Many of nutrients contained in vegetables are lost primarily by cooking in water. More suitable way of processing, for example broccoli, is therefore to cook it in steam. You can also use method of smaller amount of water and try to cover pot in which you cook vegetables. Another way how to prevent at least certain percentage of nutrient loss like vitamins or thiamine (vitamin B1) is so-called quick sautéing, i.e. brief frying on pan. Good tip is also cutting vegetables into smaller pieces. This way it cooks faster and space for vitamins and minerals to say goodbye forever is reduced. For those of you who like preparing meals in oven, we have good news. During baking only minimal amount of vitamins and minerals is lost, so this way of thermal processing is very suitable.

 

Grilling

Do you know the one about carcinogens in black sausage? Well, unfortunately it is true. During grilling up to 40 percent of B group vitamins disappear from meat and carcinogenic substances are also formed, especially in black spots.

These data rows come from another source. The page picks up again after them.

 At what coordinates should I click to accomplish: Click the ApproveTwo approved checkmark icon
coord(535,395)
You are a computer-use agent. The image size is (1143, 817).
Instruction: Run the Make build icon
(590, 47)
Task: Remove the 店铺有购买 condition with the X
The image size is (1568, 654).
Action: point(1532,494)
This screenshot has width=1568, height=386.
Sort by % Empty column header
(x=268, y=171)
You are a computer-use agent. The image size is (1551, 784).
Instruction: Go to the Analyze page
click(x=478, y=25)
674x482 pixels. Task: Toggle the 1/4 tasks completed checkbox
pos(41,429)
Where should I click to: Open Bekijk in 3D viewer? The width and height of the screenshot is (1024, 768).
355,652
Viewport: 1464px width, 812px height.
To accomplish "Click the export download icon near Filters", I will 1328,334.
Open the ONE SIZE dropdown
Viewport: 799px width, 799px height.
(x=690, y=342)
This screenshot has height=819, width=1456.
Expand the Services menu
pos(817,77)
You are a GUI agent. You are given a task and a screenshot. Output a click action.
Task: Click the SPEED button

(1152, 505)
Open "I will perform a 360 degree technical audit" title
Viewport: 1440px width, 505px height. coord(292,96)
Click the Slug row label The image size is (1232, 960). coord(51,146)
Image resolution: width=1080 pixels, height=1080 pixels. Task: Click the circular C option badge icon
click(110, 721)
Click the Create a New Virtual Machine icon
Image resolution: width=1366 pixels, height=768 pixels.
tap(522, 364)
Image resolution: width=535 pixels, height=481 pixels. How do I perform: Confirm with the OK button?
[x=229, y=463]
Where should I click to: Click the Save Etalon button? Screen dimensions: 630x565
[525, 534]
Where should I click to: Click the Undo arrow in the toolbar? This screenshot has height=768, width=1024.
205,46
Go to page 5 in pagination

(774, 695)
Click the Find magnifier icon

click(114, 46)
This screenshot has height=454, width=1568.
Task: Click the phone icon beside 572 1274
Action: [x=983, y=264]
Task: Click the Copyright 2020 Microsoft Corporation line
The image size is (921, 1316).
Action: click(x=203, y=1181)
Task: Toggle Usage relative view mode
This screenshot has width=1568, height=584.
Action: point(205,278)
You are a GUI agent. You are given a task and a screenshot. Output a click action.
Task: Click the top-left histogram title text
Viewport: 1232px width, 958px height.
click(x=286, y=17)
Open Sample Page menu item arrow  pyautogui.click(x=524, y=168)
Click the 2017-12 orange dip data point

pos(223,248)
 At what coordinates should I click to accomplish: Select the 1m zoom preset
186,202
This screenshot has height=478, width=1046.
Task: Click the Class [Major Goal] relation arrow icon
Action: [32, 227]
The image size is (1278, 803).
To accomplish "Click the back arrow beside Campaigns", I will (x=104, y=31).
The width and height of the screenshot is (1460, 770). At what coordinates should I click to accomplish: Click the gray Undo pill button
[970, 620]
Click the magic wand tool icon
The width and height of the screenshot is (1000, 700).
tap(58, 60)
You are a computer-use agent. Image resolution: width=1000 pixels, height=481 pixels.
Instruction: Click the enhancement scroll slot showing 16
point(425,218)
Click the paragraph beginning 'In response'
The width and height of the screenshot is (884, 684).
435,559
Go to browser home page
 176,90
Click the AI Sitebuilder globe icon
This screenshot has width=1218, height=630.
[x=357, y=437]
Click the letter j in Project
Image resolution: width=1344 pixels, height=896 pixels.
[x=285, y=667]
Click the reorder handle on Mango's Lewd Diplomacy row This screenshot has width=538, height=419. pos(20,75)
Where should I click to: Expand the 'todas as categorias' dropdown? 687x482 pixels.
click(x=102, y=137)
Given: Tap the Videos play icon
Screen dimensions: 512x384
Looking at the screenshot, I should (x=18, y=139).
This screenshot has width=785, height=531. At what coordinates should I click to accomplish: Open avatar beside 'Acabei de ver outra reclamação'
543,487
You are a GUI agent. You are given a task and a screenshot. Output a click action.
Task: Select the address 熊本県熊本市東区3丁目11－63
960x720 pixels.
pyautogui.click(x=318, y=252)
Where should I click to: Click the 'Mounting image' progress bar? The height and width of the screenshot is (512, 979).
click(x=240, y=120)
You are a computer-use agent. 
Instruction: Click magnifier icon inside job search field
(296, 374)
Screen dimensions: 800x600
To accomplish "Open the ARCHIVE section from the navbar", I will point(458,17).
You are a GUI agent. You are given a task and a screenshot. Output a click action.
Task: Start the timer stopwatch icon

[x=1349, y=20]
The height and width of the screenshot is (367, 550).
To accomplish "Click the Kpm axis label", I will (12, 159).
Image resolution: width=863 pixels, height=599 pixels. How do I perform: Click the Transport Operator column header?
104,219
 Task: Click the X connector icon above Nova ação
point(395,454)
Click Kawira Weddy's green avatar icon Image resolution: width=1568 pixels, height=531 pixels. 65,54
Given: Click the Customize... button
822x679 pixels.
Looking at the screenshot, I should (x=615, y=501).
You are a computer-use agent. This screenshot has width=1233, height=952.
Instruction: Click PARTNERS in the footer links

thermal processing of food

 

Thermal processing of food in microwave

Although microwave is, on one hand ingenious invention, for some people big scarecrow and disappears from households more and more, its advantage regarding nutrient preservation is undeniable. Food is heated in it mostly only really short time and no water is used, so from this point of view it is very gentle to vitamins and minerals contained in food. According to World Health Organization (WHO) one doesn't even have to be afraid of microwave radiation in food.